The fact that I was able to somewhat enjoy this, in spite of the very unpleasant dramatic tone, is a testament to my admiration for widescreen black and white cinematography. Especially when it’s Japanese film from the early 60s, also see When a Woman Ascends the Stairs (among other Naruse films from the 60s) and The Insect Woman. This film actually has a lot in common with the latter film, but unfortunately, Kinoshita’s cinematic sensibilities don’t align quite as well with my taste as Imamura’s do. Even with a great cast (Tatsuya Nakadai and Hideko Takamine together again!) there isn’t really much to appreciate beyond some wonderful visual moments.
A big problem I have with Kinoshita’s “drama” is how frank, straight-forward, but also simple-minded it all is. In the film’s opening chapter (Kinoshita divides the story into seven sections) we see Takamine’s character, Sadako, being forced into a marriage with Nakadai’s, Heibei. To make things worse, Sadako is raped by Heibei, which results in a child, Eiichi. The narrative jumps forward a couple of years to the still unhappy couple dealing with three children, one of them is Eiichi. Due to the context of his creation, some tension exists between Sadako and Eiichi. The setup between these two characters could have been great, but it only becomes another element to mention in Sadaoko and Heibei’s arguments.

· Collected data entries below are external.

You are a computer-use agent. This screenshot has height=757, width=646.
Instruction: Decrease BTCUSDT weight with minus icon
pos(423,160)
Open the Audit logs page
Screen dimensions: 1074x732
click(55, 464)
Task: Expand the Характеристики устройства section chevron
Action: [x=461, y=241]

This is where all potential seems to go out the window. The couple argues in the most frank and unrealistic manner, eloquently expressing their complicated feelings in a way that no human being could ever do. Their bizarre ability to accurately convey their feelings is pretty embarrassing on its own, but to add salt in the wound, it’s these interactions that make up the entire film. That’s not to say there isn’t some nice moments here and there, but it is a bit of problem when someone is either crying or yelling 95% of the time. To get a idea of how frustratingly perfect the dialogue is, it made me think of what is left unsaid in most of Ozu’s film. The conversations in Kinoshita’s film are the inverse of the one’s in Ozu. Some people will prefer Kinoshita’s approach but needless to say, I don’t.
Hideko Takamine, even though she has to work with a rather ridiclous script, does deliver another fantastic performance. There’s a few times where she steps into the melodramatic realm that Kinoshita seems to be desperately pushing for, but she maintains her trademark charm throughout the film. Tatsuya Nakadai, on the other hand, doesn’t fair too well. He’s a great actor when he’s given something solid to work with, but he isn’t in this case and unlike Takamine, his acting can’t transcend a pedestrian storyline. I hope Kinoshita’s other films will deliver on some of the potential present here, but I have a strong feeling that they won’t.